- [Description of the task]:
Return all the lines below exactly. Any picture among them is omitted.

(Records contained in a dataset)
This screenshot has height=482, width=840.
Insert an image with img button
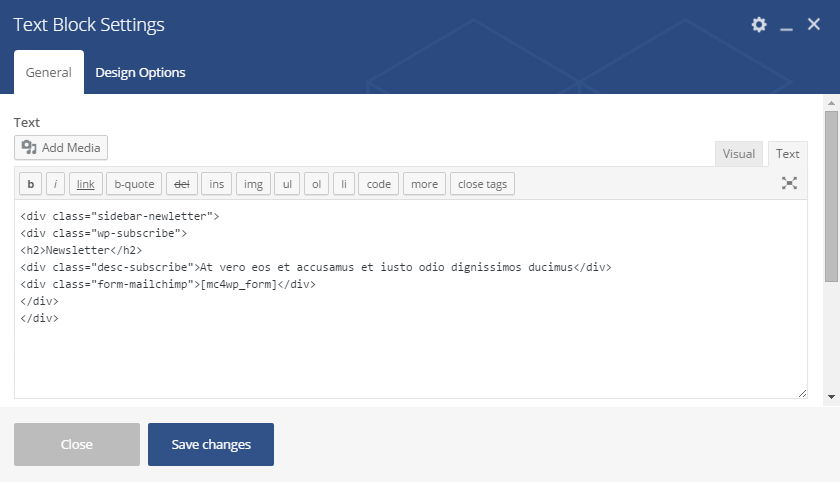(253, 184)
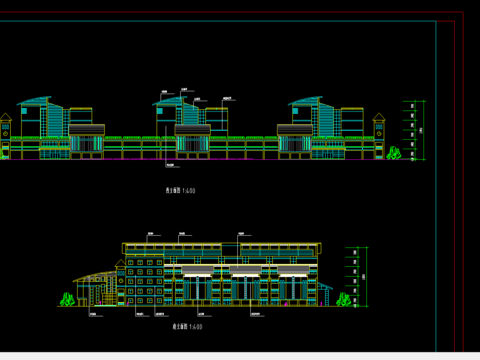
Task: Click the green dimension chain beside the long elevation
Action: point(414,130)
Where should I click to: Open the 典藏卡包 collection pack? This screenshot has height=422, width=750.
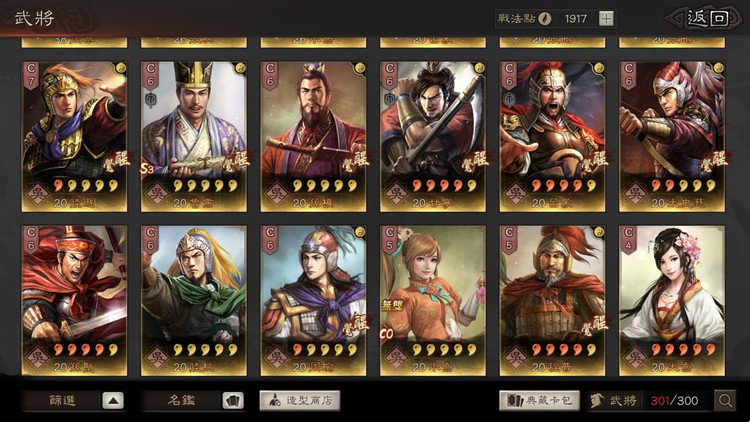click(540, 400)
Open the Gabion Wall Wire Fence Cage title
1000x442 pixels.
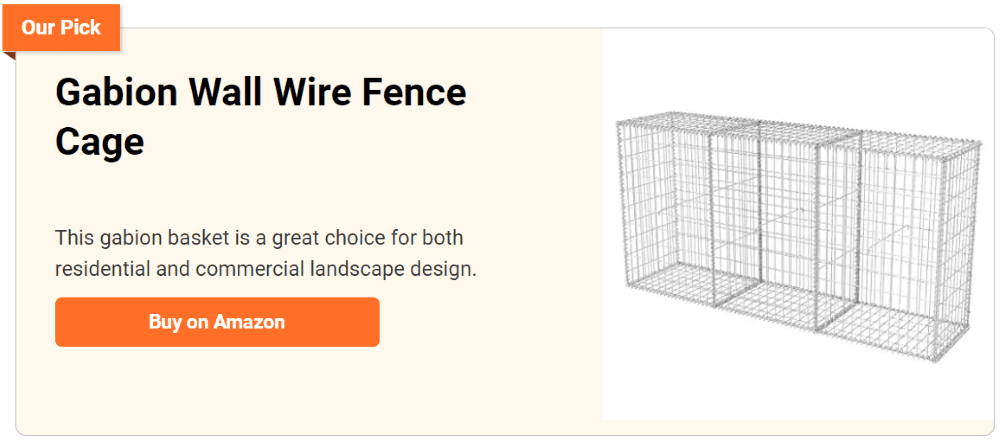point(260,117)
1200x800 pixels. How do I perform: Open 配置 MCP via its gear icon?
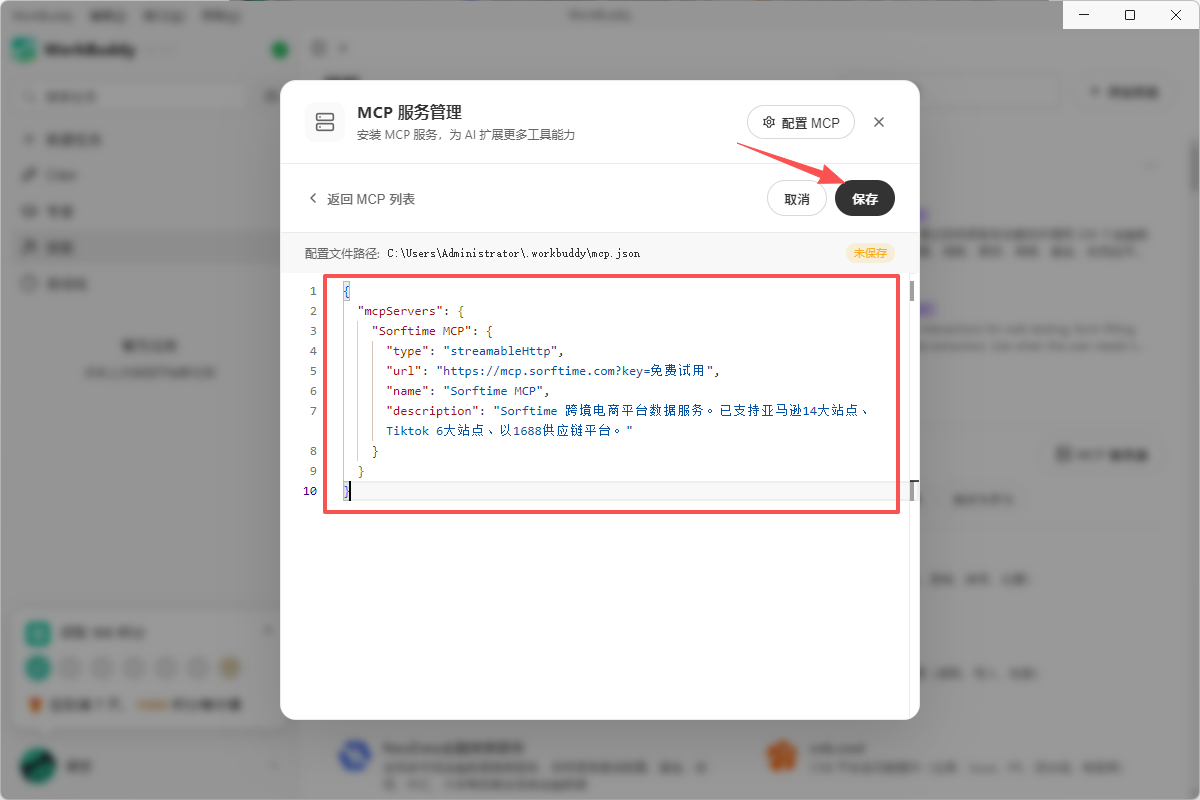click(769, 123)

- [Solution to the exercise]:
This screenshot has height=482, width=840.
Insert an image with img button
(253, 184)
Task: Click the green dimension chain beside the long elevation
Action: point(414,130)
Where should I click to: Open the 典藏卡包 collection pack? This screenshot has height=422, width=750.
click(540, 400)
Open the Gabion Wall Wire Fence Cage title
1000x442 pixels.
point(260,117)
1200x800 pixels. How do I perform: Open 配置 MCP via its gear icon?
click(769, 123)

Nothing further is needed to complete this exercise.